Pero es imposible persuadir al otro si falta autoestima – que muchas veces es simplemente falta de reflexión – por los propios valores. Por muy maltrechos que parezcan y por muchas dificultades por las que pasan, Occidente sigue atesorando unos valores – el fomento de la libertad, el establecimiento de la democracia, el respeto por las minorías, la distinción entre política y religión, un sistema jurídico estable – y gozando de unas realidades – el estado del bienestar, los mayores índices de igualdad económica y la estabilidad política – que generan atracción en todo el mundo. Esto no son teorías, suposiciones o utopías sino realidades tangibles: no se explica de otro modo que Europa siga siendo el destino soñado por millones y millones de inmigrantes de todo el mundo, como en su momento lo fueron los Estados Unidos.

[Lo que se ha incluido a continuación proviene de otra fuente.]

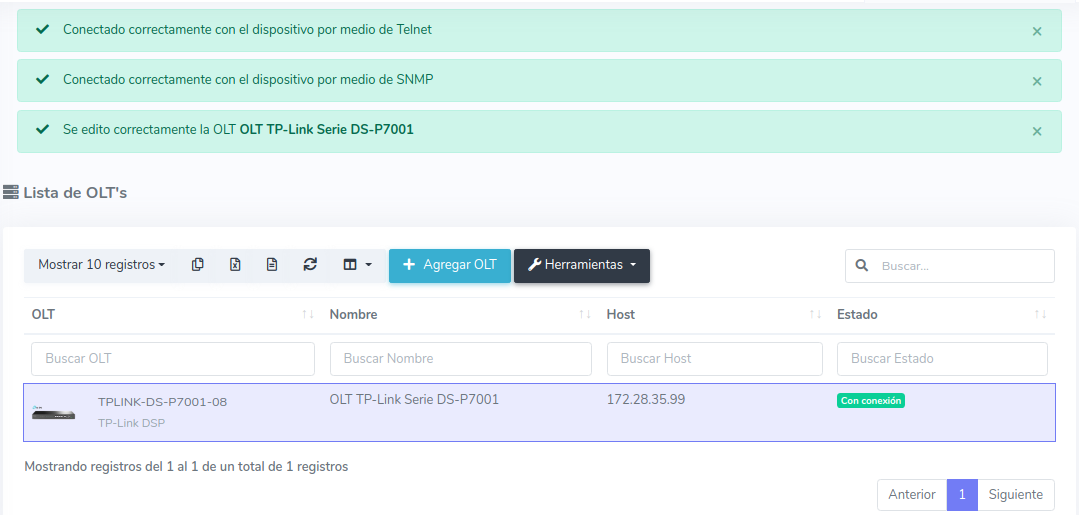This screenshot has width=1079, height=515.
Task: Open the Mostrar 10 registros dropdown
Action: click(x=101, y=265)
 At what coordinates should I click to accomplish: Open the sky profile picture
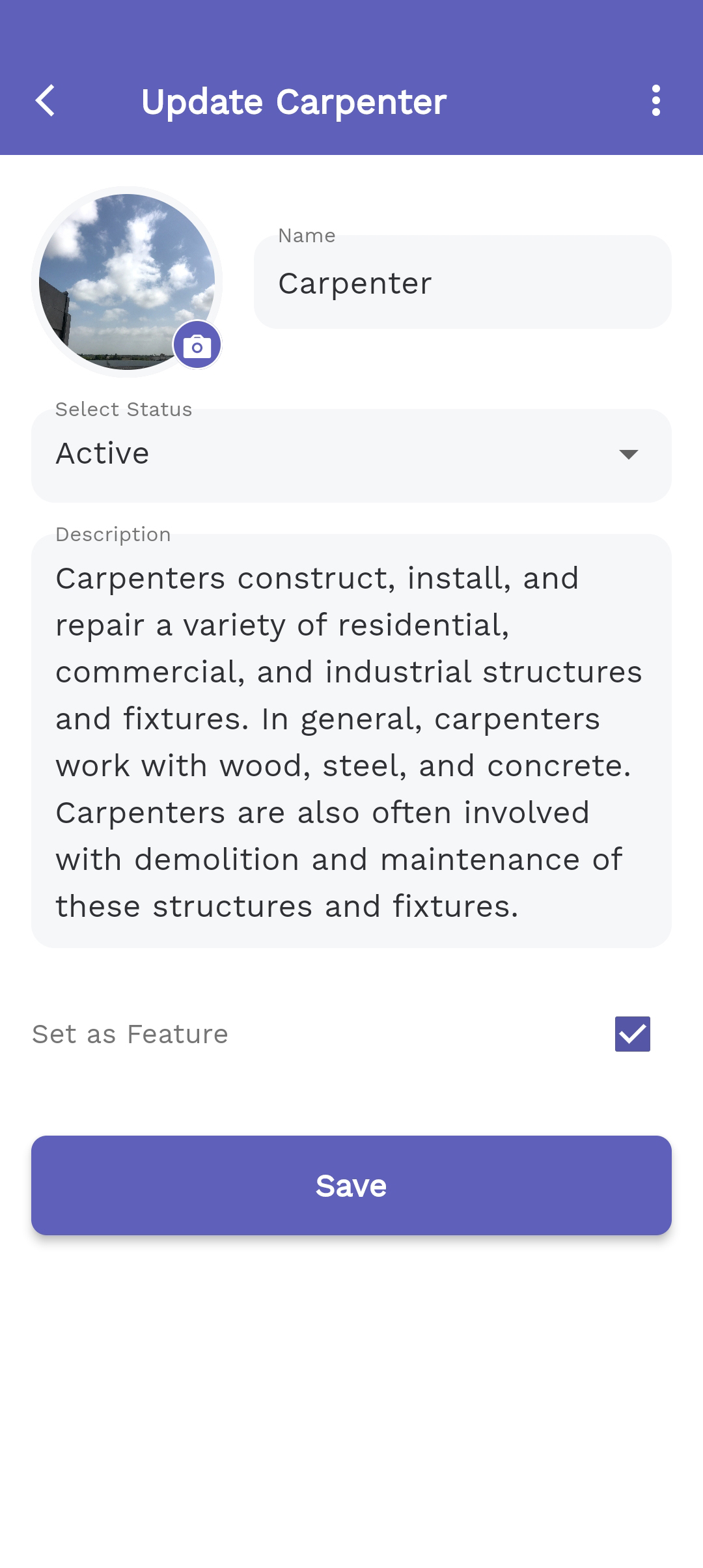(x=127, y=282)
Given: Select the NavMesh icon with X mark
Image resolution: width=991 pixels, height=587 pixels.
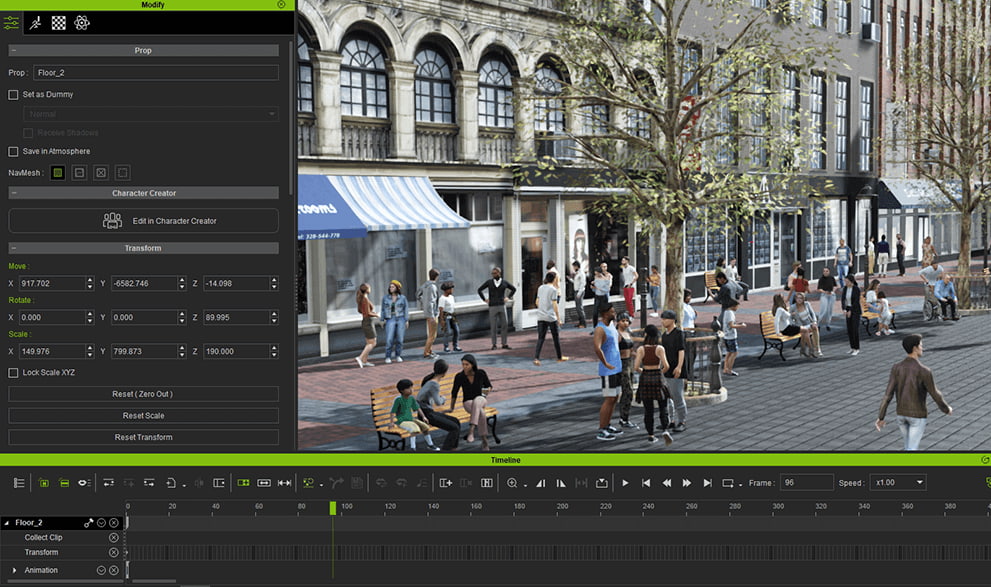Looking at the screenshot, I should tap(101, 173).
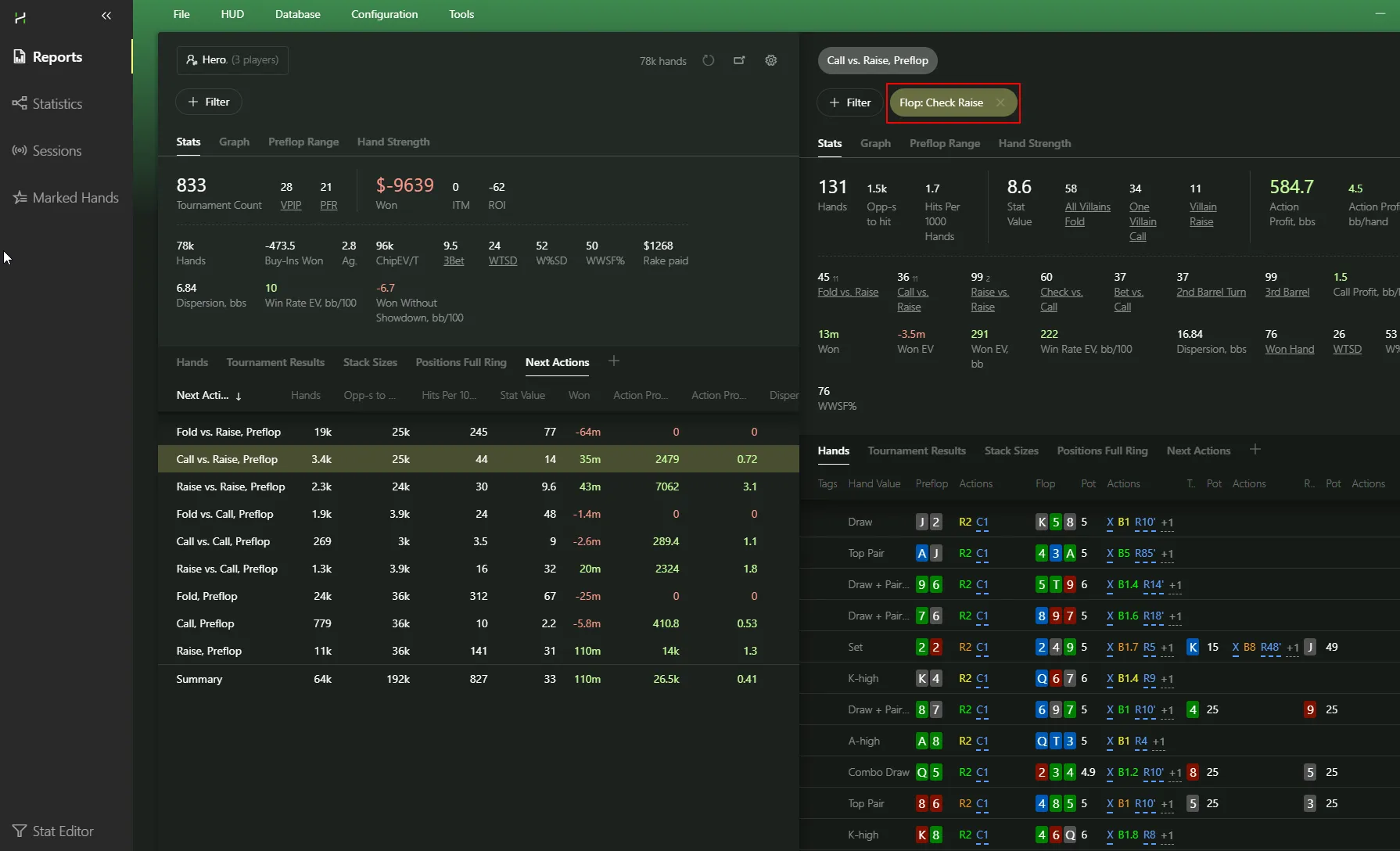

No se me quita de la cabeza la sobrecogedora escena de los dos afganos que asieron sus últimas esperanzas de llegar a Occidente al tren de aterrizaje de uno de los últimos aviones que salieron del aeropuerto de Kabul a finales de agosto. Su viaje duró poco más de dos minutos, antes de caer al vacío, lo que da una idea del grado de desesperación que experimentaban. Occidente era su Meca, y probablemente no hubieran sido defraudados en su sueño, como lo testimonian una y otra vez quienes sí han alcanzado su meta, y se están asentando en los países europeos. Como ellos mismos explican en las entrevistas que se pueden leer estos días en cualquier medio, Occidente no es el paraíso, y en su seno cohabitan también las desigualdades, pero les permite por lo menos luchar por tener una vida digna en un contexto mucho más estable que los lugares de donde proceden.
El momento actual es crucial y exige la búsqueda de modos de persuasión cultural, más que sencillas recetas basadas en el imperio militar, la colonización económica o el autoritarismo político, que son precisamente las armas esgrimidas por las otras civilizaciones. No se trata de un regreso al pasado, pero sí de combinar un riguroso autoconocimiento de la propia tradición, de sus valores no-negociables, junto a una activa búsqueda de nuevas fórmulas de sugestión.